Print each entry word for word without images.

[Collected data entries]
○ ○ ○ ○ ○ ○ ○

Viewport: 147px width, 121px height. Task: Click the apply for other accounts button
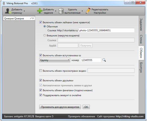[x=60, y=107]
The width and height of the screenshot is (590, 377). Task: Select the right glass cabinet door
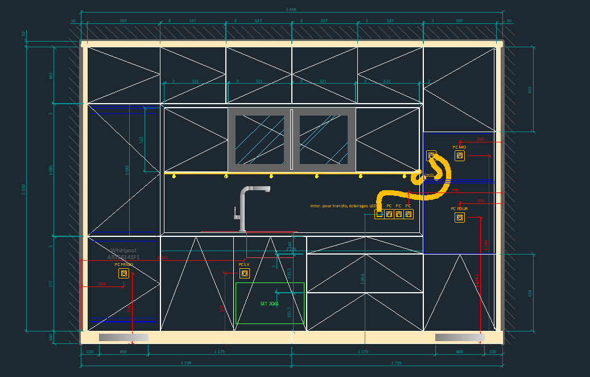coord(324,140)
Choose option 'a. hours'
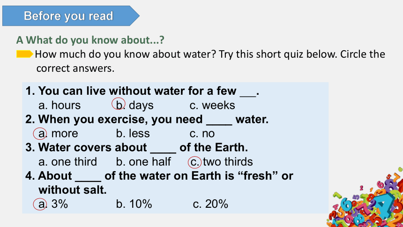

○ ○ ○ ○ ○ ○ ○

Answer section:
Viewport: 147px width, 121px height. Task: Click the apply for other accounts button
[x=60, y=107]
The width and height of the screenshot is (590, 377). Task: Select the right glass cabinet door
coord(324,140)
Choose option 'a. hours'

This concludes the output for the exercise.